** PASSAGE SHOWN **
....................
Opinion: The Supreme Court’s religion decisions should concern members of all faiths – Concord Monitor
Joseph D. Steinfield lives in Keene and Jaffrey. He can be reached at joe@joesteinfield.com.
During 2020, the first year of the pandemic, governors in several states including Nevada, California, and New Hampshire, issued regulations limiting the number of people who could assemble in an indoor space. When religious groups challenged the Nevada and California mandates, a Supreme Court “shadow docket” majority initially deferred to the executive branch. It did so on the basis that courts are not healthcare experts and that such limitations should be upheld in a time of national emergency.
But not without strong objection from Justices Alito and Gorsuch, and other members of the Court. In late 2020, following Justice Ginsburg’s death and the confirmation of Amy Coney Barrett, the new majority overturned what had been decided just months earlier.
That is just one instance where the Court’s conservative majority has sided with religious interests. Last term, the Court did so three times, one case holding that when the City of Boston made one of its flagpoles available as a public forum, it could not refuse to allow a Christian flag to be raised (a 9-0 decision); another holding that if Maine provides tuition support to parents living in sparsely populated districts, it cannot limit that benefit to non-sectarian schools but must extend it as well to parents who enroll their children in religious schools (6-3); and the third siding with a public high school football coach who insisted that he had a constitutional right to pray on the 50-yard line right after the game (also 6-3).
....................
** SOURCE DATA **
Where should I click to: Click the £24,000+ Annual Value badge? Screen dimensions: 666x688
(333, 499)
....................
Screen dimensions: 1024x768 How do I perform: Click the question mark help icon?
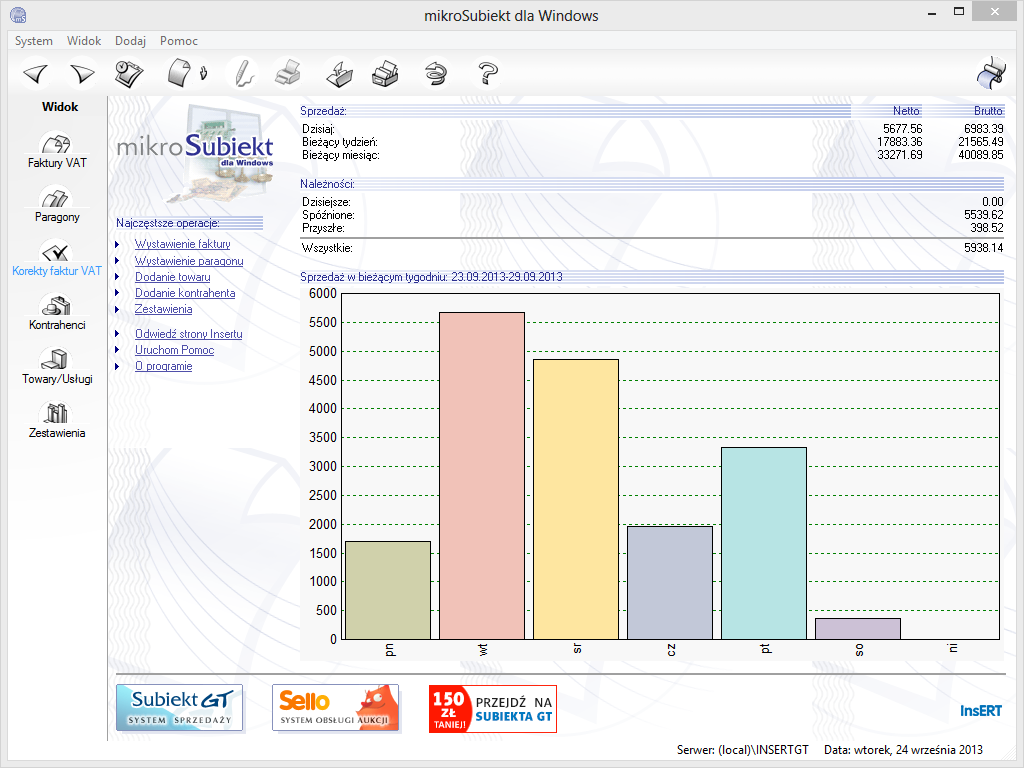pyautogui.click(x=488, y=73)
....................
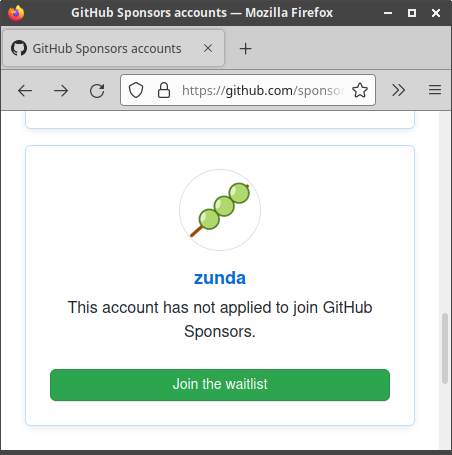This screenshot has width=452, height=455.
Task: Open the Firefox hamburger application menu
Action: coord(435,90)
....................
** ACTION ITEM **
From the opinion piece on the Supreme Court's religion decisions, extract everything from "That is just" down to "game (also 6-3).", copying it word for word.

** ANSWER TO THIS PROBLEM **
That is just one instance where the Court’s conservative majority has sided with religious interests. Last term, the Court did so three times, one case holding that when the City of Boston made one of its flagpoles available as a public forum, it could not refuse to allow a Christian flag to be raised (a 9-0 decision); another holding that if Maine provides tuition support to parents living in sparsely populated districts, it cannot limit that benefit to non-sectarian schools but must extend it as well to parents who enroll their children in religious schools (6-3); and the third siding with a public high school football coach who insisted that he had a constitutional right to pray on the 50-yard line right after the game (also 6-3).